Jean Peyrelevade, de nouveau membre du PS, a été interviewé par Béatrice Mathieu de l’Express.
Pour l’ancien banquier Jean Peyrelevade, redresseur du Crédit Lyonnais, le déclin de l’économie française tient à son incapacité à mettre en place un dialogue social apaisé.
Il a l’âge de ceux qui n’ont plus grand-chose à perdre à « l’ouvrir ». D’ailleurs, il vient de reprendre sa carte au Parti socialiste. En ce début de printemps, Jean Peyrelevade, qui fut le conseiller économique de Pierre Mauroy, au moment du tournant de la rigueur, en 1983, métamorphosé plus tard en banquier et redresseur du Crédit lyonnais, se lâche.

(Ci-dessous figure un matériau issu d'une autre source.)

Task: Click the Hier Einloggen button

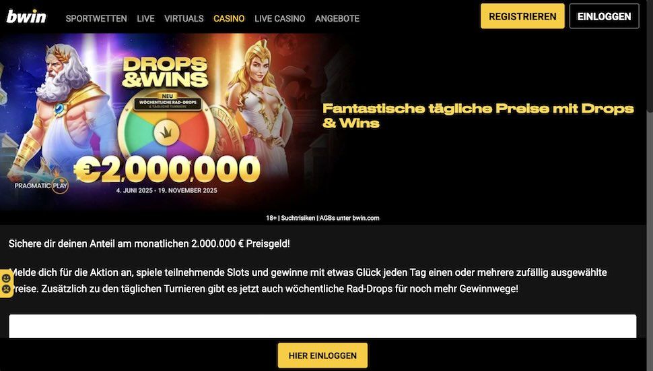Action: (x=322, y=355)
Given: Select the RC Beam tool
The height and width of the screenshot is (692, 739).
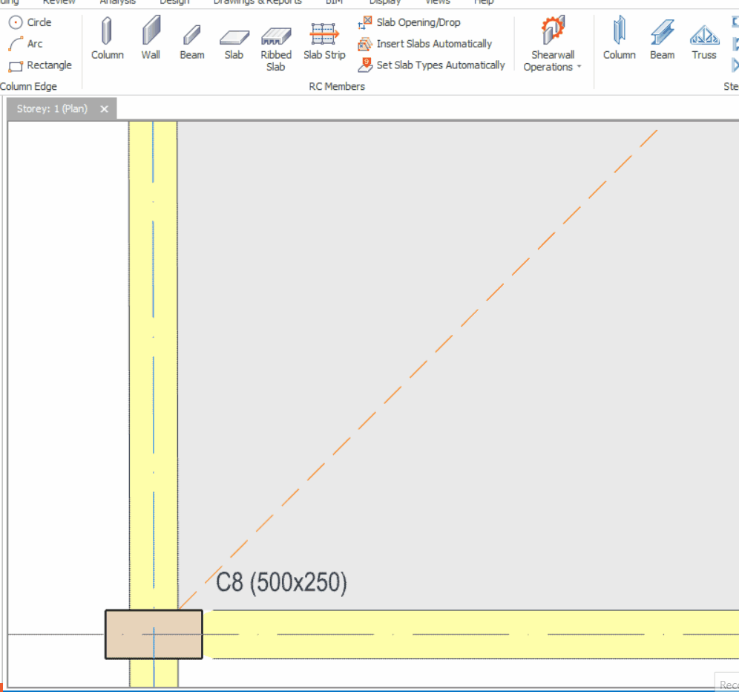Looking at the screenshot, I should tap(192, 40).
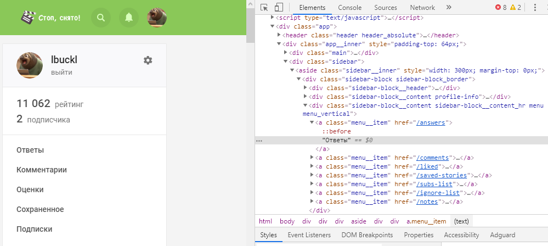This screenshot has width=548, height=246.
Task: Click the clapperboard site logo
Action: [27, 18]
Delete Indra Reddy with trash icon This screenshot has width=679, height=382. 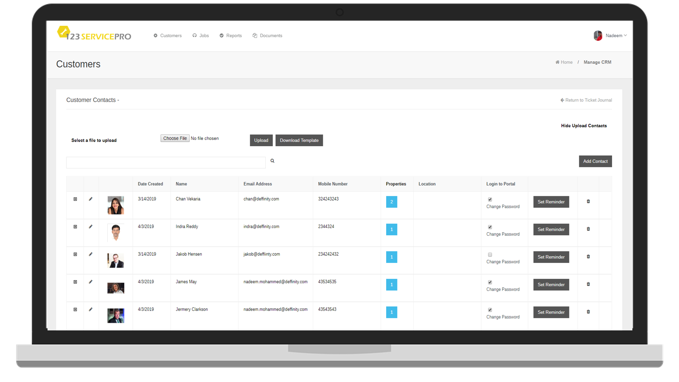[588, 229]
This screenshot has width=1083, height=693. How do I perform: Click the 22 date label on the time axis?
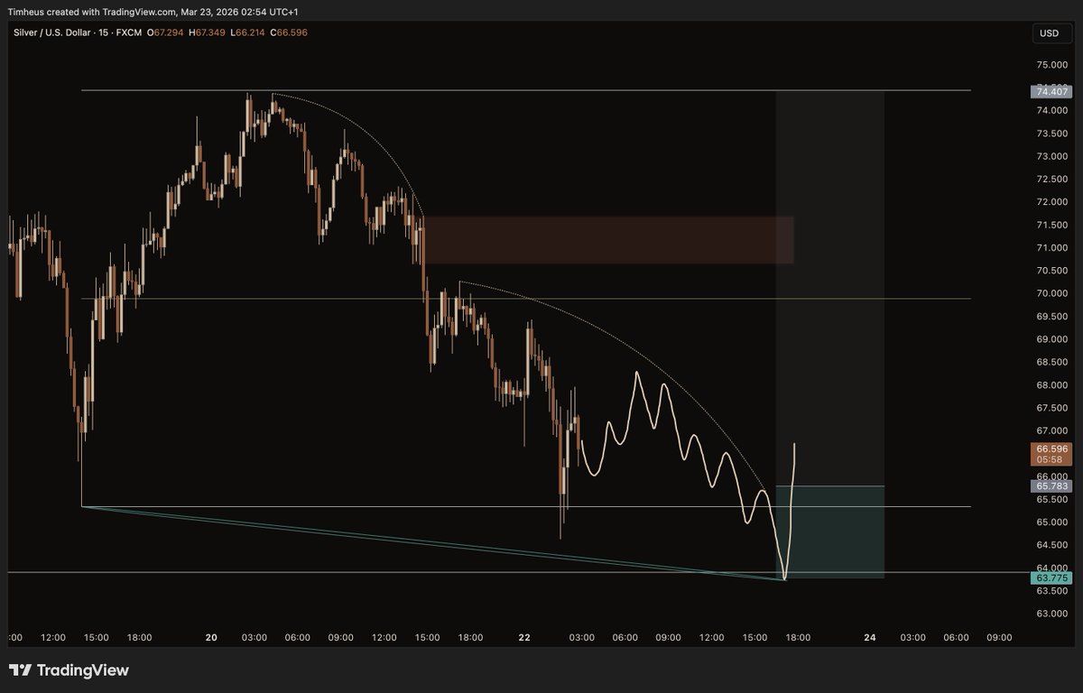[x=523, y=637]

Il vient de publier Changer ou disparaître aux éditions de l’Observatoire. Un essai dans lequel il dénonce l’état de déliquescence du dialogue social en France, responsable selon lui de la perte de compétitivité de l’économie française. Il renvoie dos à dos responsables syndicaux et patronaux enfermés dans un syndrome de lutte des classes suicidaire et attaque l’Etat, incapable de partager son pouvoir. Entretien avec un sniper du capitalisme français.
« En France, l’autorité ne se partage pas »
Alors que le climat social se tend, vous publiez un essai dans lequel vous affirmez que la société et le capitalisme français sont encore traversés par la notion de lutte des classes, ce qui pèse structurellement sur notre économie. Comment expliquez-vous la persistance de ce « syndrome »?
Ce phénomène est clairement lié à notre conception du pouvoir. En France, l’autorité ne se partage pas. C’est le symbole du monarque au temps de la royauté, devenu le monarque républicain aujourd’hui -lequel affirme d’ailleurs tranquillement que son pouvoir est d’essence jupitérienne! Dans l’entreprise, le pouvoir s’exerce donc à l’image du monde politique.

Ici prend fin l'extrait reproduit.